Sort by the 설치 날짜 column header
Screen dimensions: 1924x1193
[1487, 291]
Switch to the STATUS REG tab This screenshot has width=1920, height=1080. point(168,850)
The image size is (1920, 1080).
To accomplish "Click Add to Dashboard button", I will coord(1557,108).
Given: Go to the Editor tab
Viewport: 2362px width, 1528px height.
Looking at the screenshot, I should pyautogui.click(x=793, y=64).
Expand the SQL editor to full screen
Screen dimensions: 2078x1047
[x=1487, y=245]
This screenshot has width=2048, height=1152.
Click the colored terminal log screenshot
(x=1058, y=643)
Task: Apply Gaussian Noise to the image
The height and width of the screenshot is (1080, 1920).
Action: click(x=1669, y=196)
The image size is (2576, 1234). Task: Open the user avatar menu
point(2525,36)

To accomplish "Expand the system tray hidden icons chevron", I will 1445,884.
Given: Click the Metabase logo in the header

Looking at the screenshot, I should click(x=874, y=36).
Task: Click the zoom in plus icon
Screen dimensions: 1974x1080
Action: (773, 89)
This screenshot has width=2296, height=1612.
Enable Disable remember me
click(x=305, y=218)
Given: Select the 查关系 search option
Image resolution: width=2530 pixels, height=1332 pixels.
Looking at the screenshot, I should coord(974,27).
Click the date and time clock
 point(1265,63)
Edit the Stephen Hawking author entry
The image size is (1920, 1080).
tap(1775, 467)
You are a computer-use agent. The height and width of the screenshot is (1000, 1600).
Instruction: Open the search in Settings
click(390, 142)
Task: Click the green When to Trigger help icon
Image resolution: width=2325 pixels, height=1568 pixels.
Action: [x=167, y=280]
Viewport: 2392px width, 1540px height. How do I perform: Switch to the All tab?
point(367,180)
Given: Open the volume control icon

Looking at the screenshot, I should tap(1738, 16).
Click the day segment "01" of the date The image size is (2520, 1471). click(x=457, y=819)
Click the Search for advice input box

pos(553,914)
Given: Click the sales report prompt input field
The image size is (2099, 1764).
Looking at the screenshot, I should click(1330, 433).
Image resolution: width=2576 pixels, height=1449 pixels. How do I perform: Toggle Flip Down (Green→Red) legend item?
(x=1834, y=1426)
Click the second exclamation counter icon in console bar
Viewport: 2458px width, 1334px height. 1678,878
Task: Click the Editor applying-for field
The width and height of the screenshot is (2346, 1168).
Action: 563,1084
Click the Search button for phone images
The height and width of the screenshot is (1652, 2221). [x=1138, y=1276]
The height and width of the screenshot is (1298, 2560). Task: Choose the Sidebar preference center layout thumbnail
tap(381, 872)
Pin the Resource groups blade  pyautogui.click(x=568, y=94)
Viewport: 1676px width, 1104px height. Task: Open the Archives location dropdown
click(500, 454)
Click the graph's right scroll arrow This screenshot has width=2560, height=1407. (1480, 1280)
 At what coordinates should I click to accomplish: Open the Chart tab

- [The problem]: The exercise is to copy out every line above that has the word "will" in it.

- [The answer]:
To accomplish "Click Add to Dashboard button", I will coord(1557,108).
To accomplish "Expand the system tray hidden icons chevron", I will 1445,884.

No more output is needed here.